---------- Material provided ----------

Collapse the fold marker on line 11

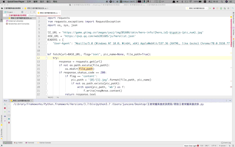[x=47, y=54]
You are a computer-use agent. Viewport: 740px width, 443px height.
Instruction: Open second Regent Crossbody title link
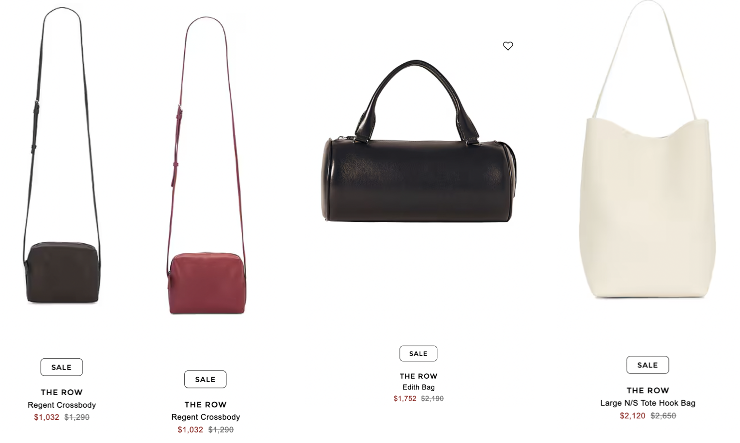click(x=206, y=417)
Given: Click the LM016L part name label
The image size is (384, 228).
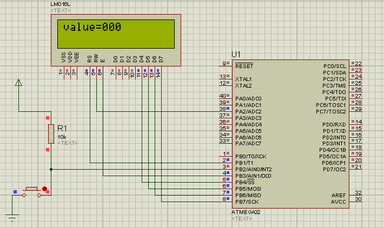Looking at the screenshot, I should coord(60,5).
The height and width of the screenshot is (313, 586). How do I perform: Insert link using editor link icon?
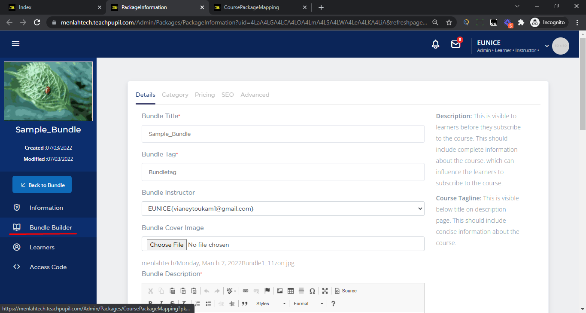[246, 291]
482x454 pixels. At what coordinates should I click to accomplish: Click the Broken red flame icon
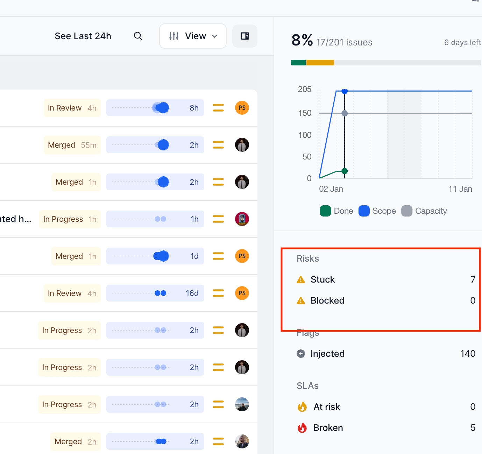tap(302, 428)
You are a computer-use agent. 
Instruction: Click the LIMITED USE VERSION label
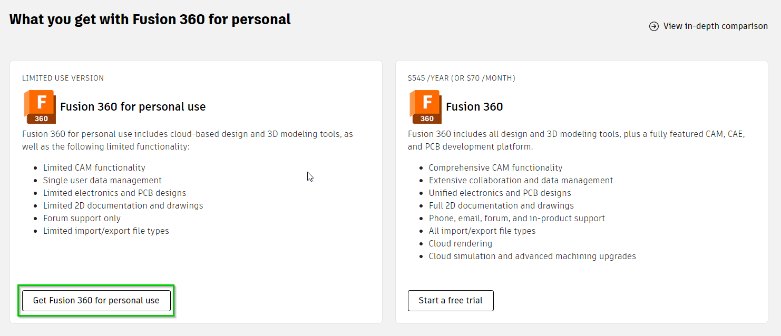pyautogui.click(x=63, y=78)

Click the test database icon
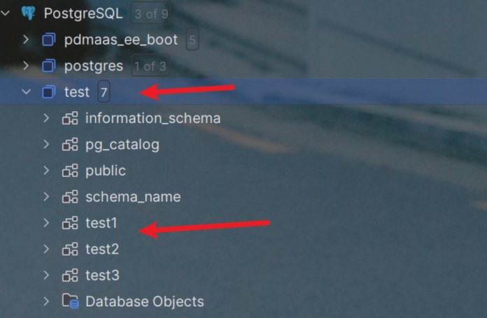point(48,92)
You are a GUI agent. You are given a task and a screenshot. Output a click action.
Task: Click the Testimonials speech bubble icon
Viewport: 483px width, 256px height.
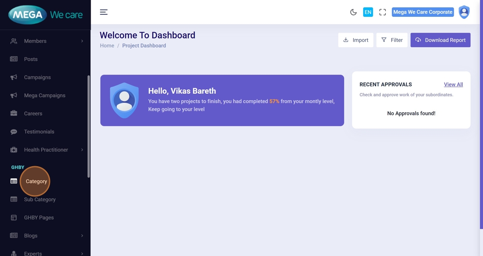tap(14, 132)
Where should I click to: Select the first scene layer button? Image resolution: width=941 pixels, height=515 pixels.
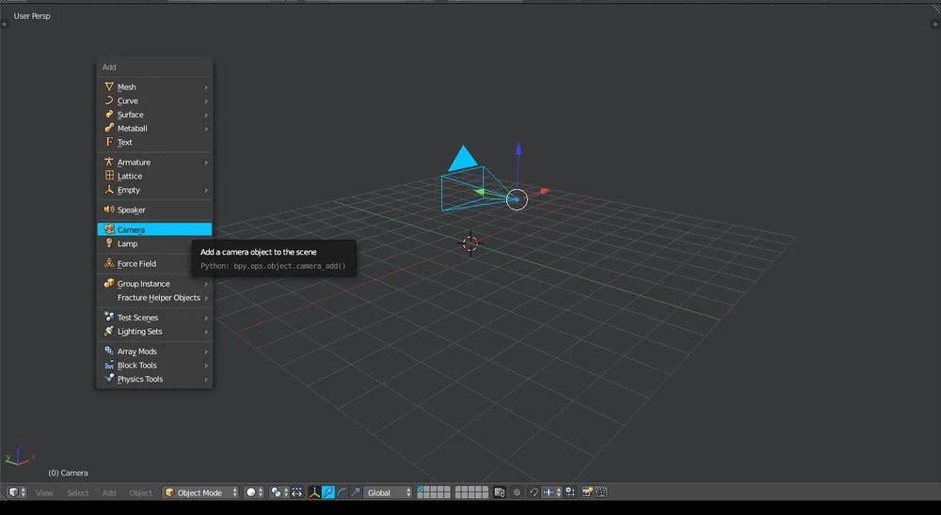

----------

How to complete this task.
Each line from the one that contains "Task: Click the" to the end of the listing must be quoted exactly; no other line and no picture belongs in the copy.

Your solution.
Task: Click the Testimonials speech bubble icon
Viewport: 483px width, 256px height.
tap(14, 132)
Where should I click to: Select the first scene layer button? Image resolution: width=941 pixels, height=515 pixels.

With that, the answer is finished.